Yet it’s not the six-shooter action that is Red Dead Redemption’s biggest asset, but its incredibly compelling storyline and atmosphere. Basically, Rockstar knows, better than anyone else working in the open world genre, how to create characters and situations that resonate with what we’ve already seen in movies, but with an interesting new twist.
At its best, the writing and characterisation here is excellent. Fans of ”The Wild Bunch”; of the Leone/Eastwood ”Man with no Name” series; of the ”Django” series; of Eastwood’s own westerns; of ”Deadwood”; and of recent, gritty westerns like ”3:10 to Yuma” and ”The Proposition” are in for a treat with this one, as it explores Western myths, revolution in Mexico, crime, honour, brotherhood and progress. Red Dead Redemption is first and foremost entertaining, but, like ”Grand Theft Auto IV” before it, it’s a game with hidden depths.

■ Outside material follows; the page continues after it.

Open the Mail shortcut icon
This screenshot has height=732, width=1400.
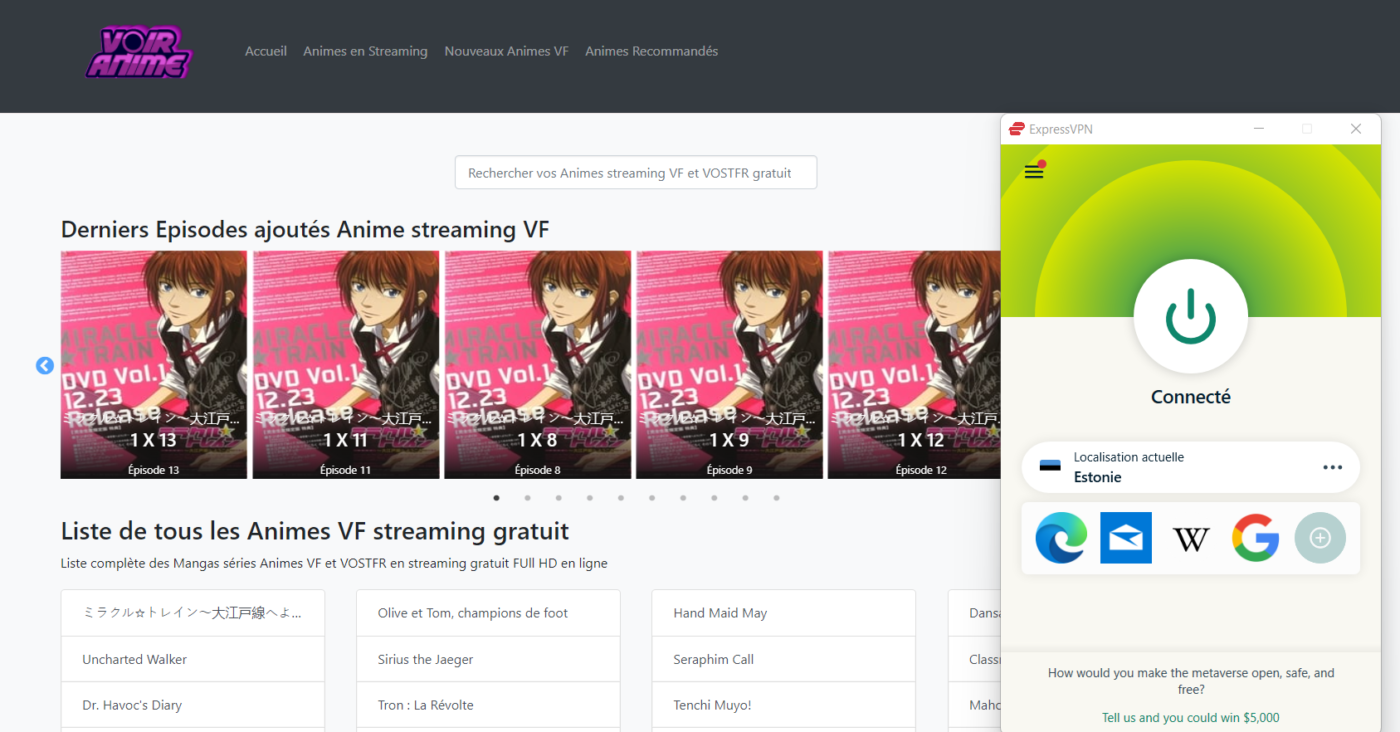[1126, 538]
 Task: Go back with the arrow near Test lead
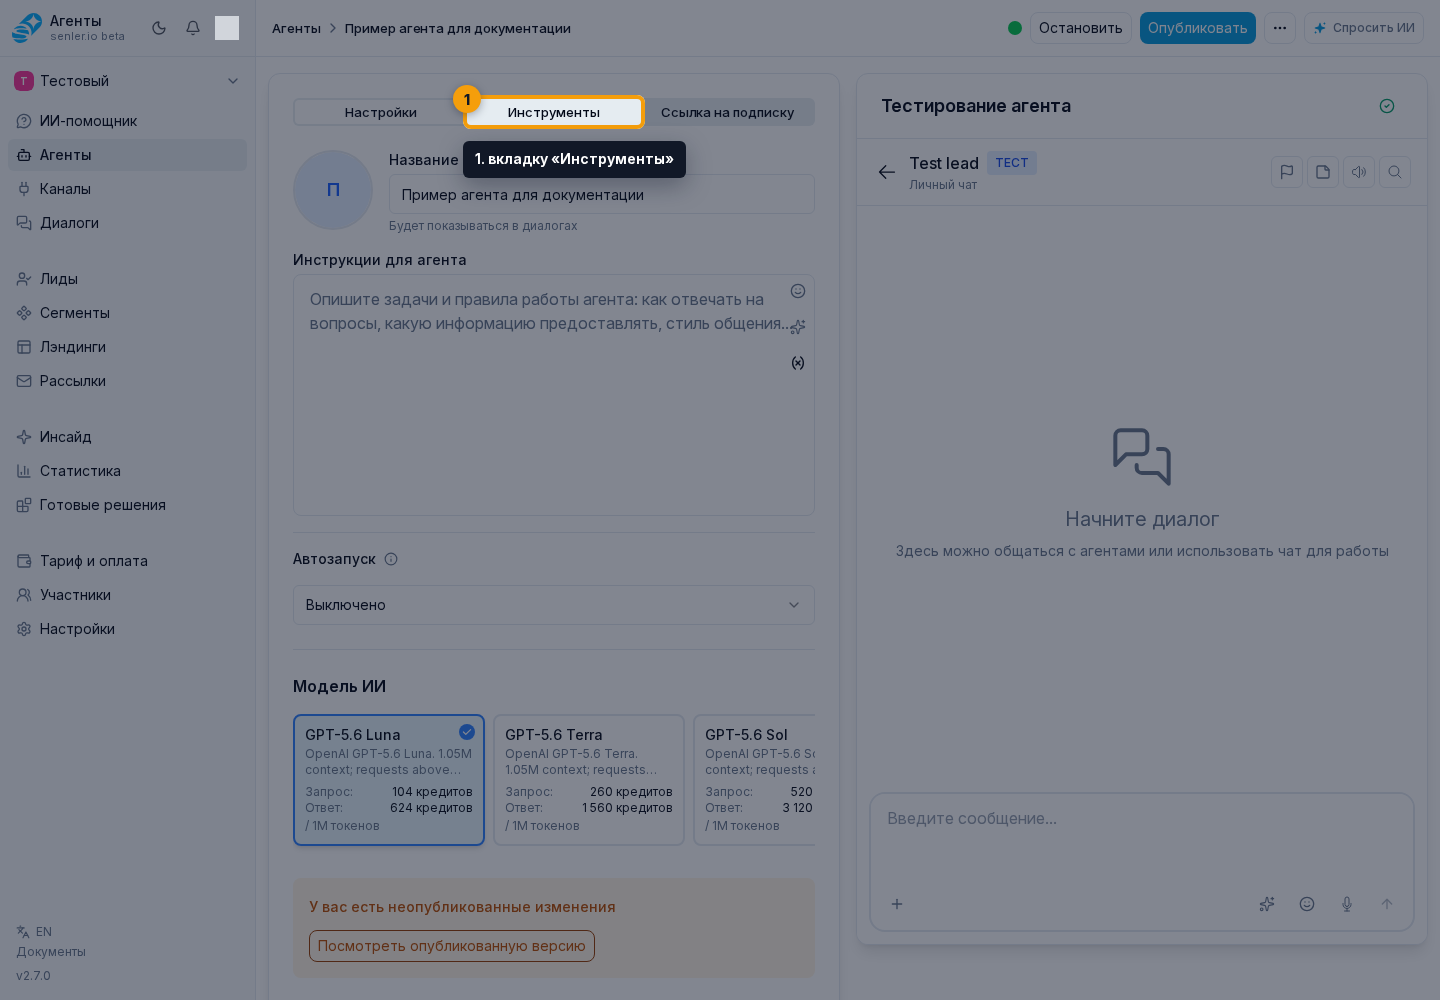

Marston himself is a compelling character; a hardened killer, but a man with his own sense of justice that makes it surprisingly hard to play him, should you wish, as an out and out bad guy. You can steal a stagecoach or take up banditry in the backcountry, but the more you play, the less you want to. Instead, it’s actually the game’s less violent moments that stick in my memory; pleasant conversations with a female rancher; driving home a frightened herd through torrential rain; nostalgic dialogue with an ageing legend who stands for the best of the old ways.
The world, meanwhile, is every bit as rich in colour and detail as the pseudo New York of Liberty City. As well as the saloons, sheriff’s offices and gunsmiths you might expect from a Western, you’ll find newspapers full of recent activities – including some of yours – plus games of poker, blackjack and horseshoe-tossing to engage in. There are sets of clothes to collect, with each suit changing the way that others see you. Your acts boost or damage your reputation, for good or evil, and while the system doesn’t seem as sophisticated or as all-pervasive as the reputation systems in ”Fable II” or ”inFamous”, it all feeds into the sense that you’re not merely playing a game, but playing a part.
Of course, there are limitations and the odd moment where you can see the scenery wobble. Some events in towns, like sudden bandit attacks or customers attacking the local floozies, happen a little too frequently to be believed, and few of the background characters have anything more than a basic snippet of speech to utter as you walk nearby.
You can kill half the no-good outlaws in a dodgy town, flee on horseback with shots ringing out behind you, then return two minutes later without a word of anger on the streets. Maybe it’s a little too easy to accidentally hold up a stagecoach, and find yourself with a bounty on your head. All the same, these are minor flaws in a stunning experience. If they degrade your sense of immersion, it’s only for a minute before the next event kicks in.